EXTRAIT DU TEXTE =
╭──

Pour la Fête de l’Iris bruxellois, la semaine dernière, Schaerbeek organisait une promenade guidée sur l’Art nouveau autour de l’avenue Louis Bertrand. En haut de l’avenue, en face de l’église Saint-Servais, Geneviève Van Tichelen a commencé par présenter Privat Livemont (1861-1936), artiste schaerbeekois que l’exposition en cours à la maison Autrique, tout près de là, permet de redécouvrir. Il a eu quatre ateliers dans la commune.
A sa naissance, les terres agricoles de Schaerbeek servaient, avec celles de Saint-Gilles, de réserve potagère à la ville de Bruxelles. On y cultivait des chicons, on y cueillait des cerises, les récoltes étaient transportées à dos d’âne. Léopold II lança le projet de prolonger la ville vers l’extérieur, au-delà de la porte de Schaerbeek, et c’est ainsi que cette grande et large avenue a été tracée et le quartier de la vallée Josaphat construit dans les premières années du XXe siècle.

╰──

LISTE FOURNIE =
╭──

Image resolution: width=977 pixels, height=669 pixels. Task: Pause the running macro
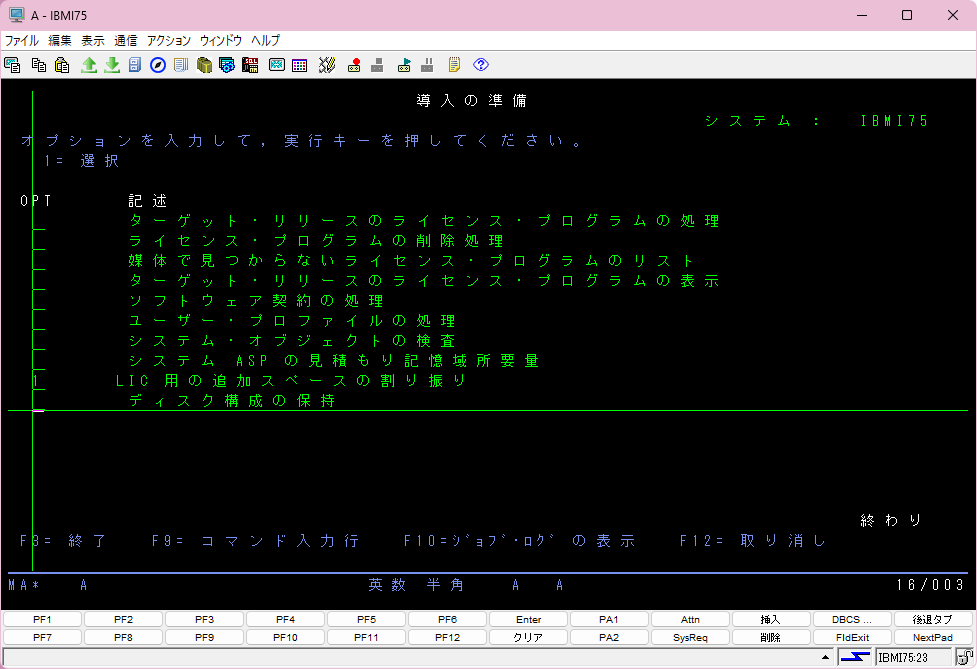click(429, 64)
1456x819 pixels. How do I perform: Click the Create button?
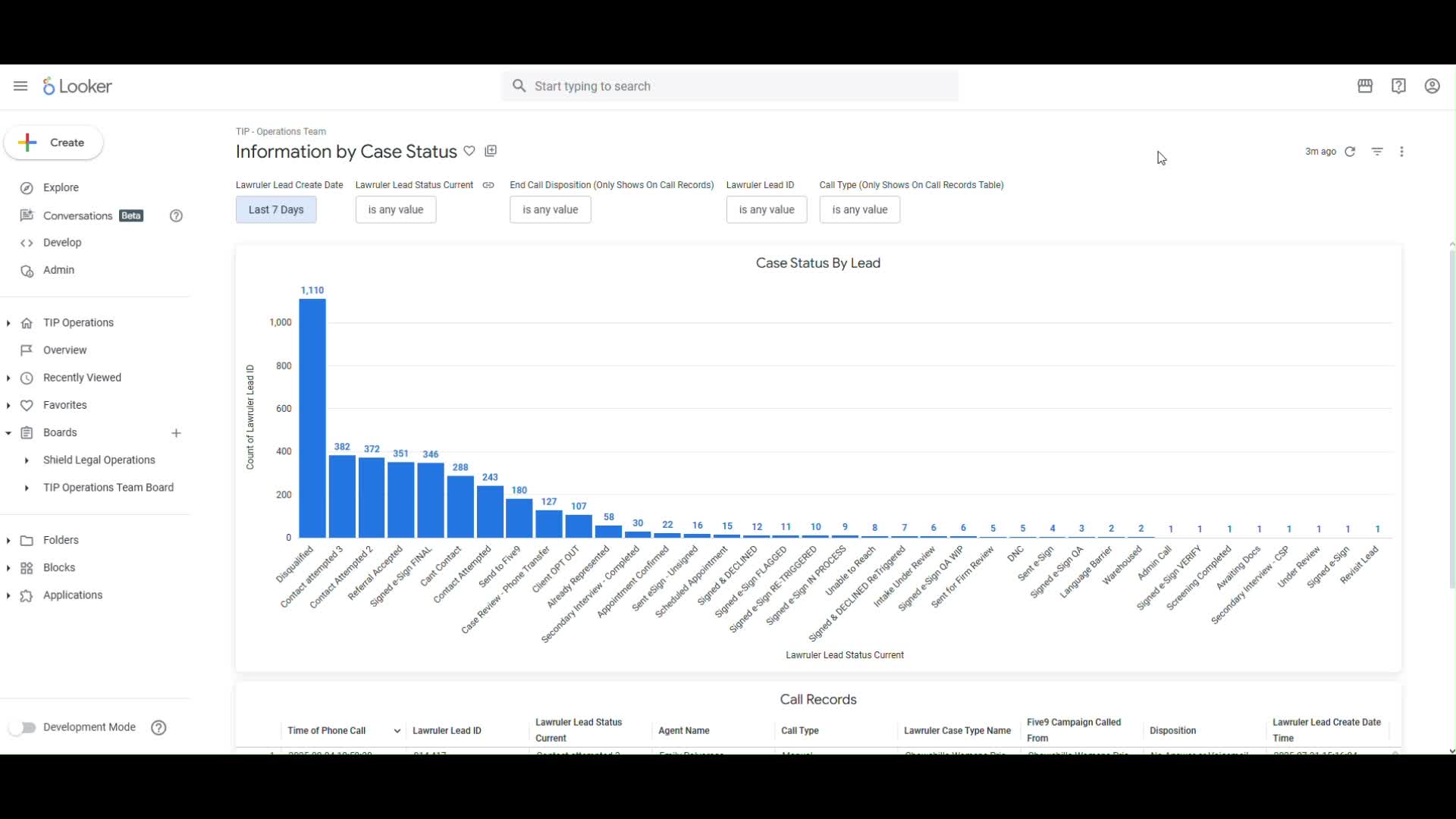(53, 143)
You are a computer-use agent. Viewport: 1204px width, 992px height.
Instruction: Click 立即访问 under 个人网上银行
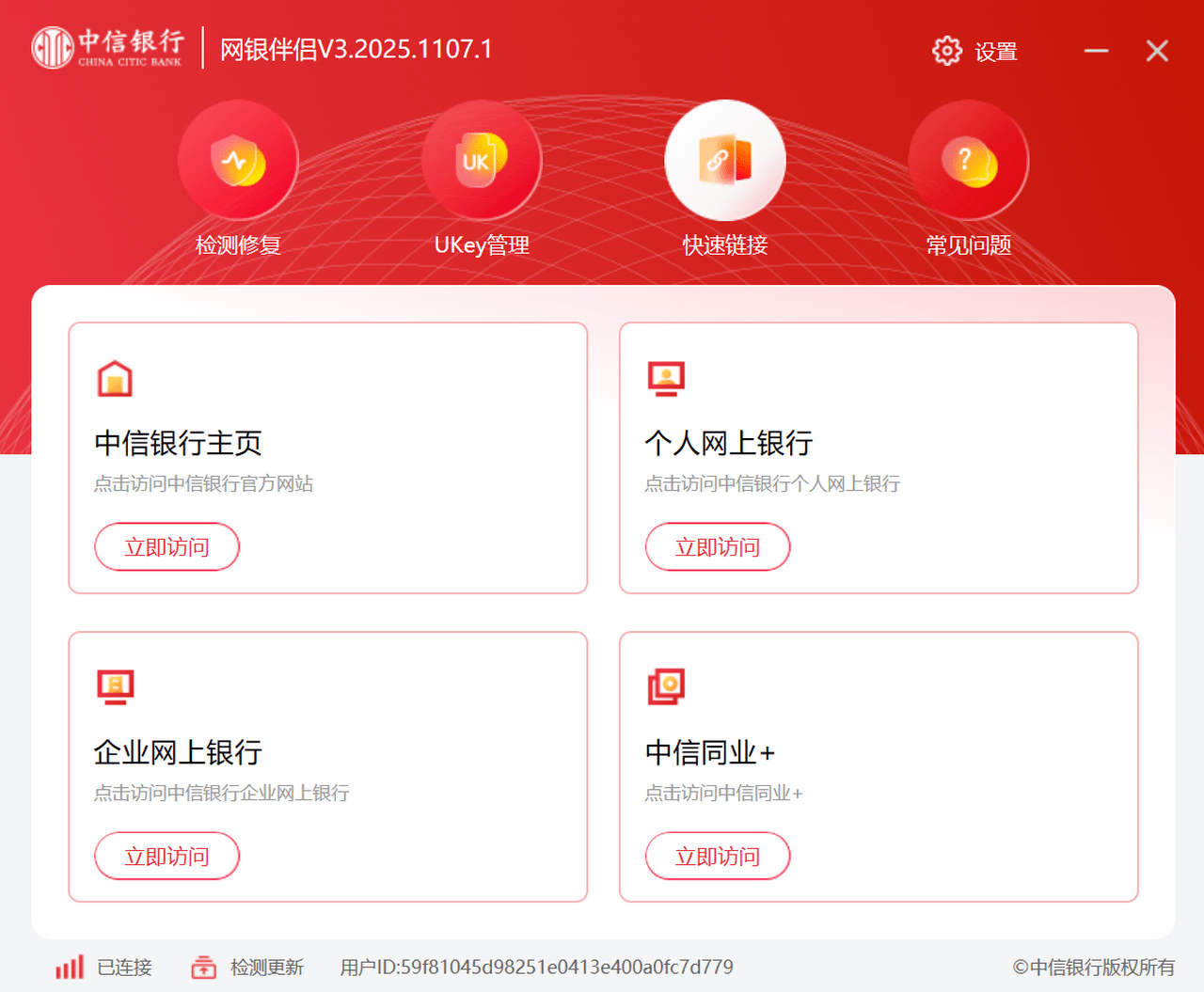(718, 546)
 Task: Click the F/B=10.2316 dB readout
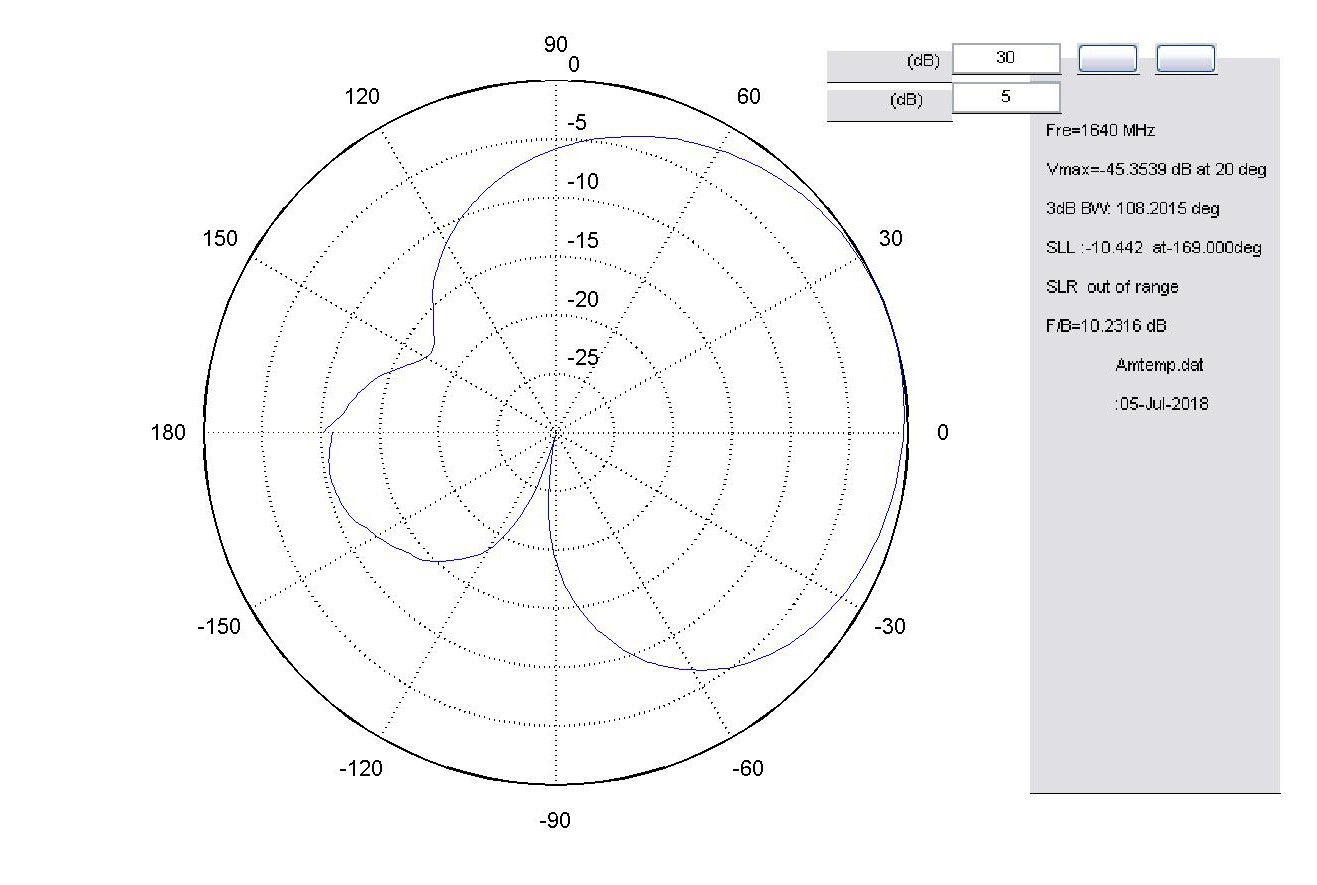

╰──

CONSIGNE 1 = Recopiez mot pour mot le passage du texte sur la promenade Art nouveau à Schaerbeek qui va de "Pour la Fête" jusqu'à "dans la commune." inclus.
CONSIGNE 2 = Réécrivez, s'il vous plaît, le passage de la liste qui va de la ligne contenant "1456x819 pixels. How" jusqu'à la fin de la liste, en remplaçant "Click" par "Tap" sans rien changer d'autre. Ne reprenez pas les images dans votre réponse.

RÉPONSE COMPLÈTE 1 =
Pour la Fête de l’Iris bruxellois, la semaine dernière, Schaerbeek organisait une promenade guidée sur l’Art nouveau autour de l’avenue Louis Bertrand. En haut de l’avenue, en face de l’église Saint-Servais, Geneviève Van Tichelen a commencé par présenter Privat Livemont (1861-1936), artiste schaerbeekois que l’exposition en cours à la maison Autrique, tout près de là, permet de redécouvrir. Il a eu quatre ateliers dans la commune.

RÉPONSE COMPLÈTE 2 =
1456x819 pixels. How do I perform: Tap the Create button?
(53, 143)
You are a computer-use agent. Viewport: 1204px width, 992px height.
Instruction: Tap 立即访问 under 个人网上银行
(718, 546)
 Task: Tap the F/B=10.2316 dB readout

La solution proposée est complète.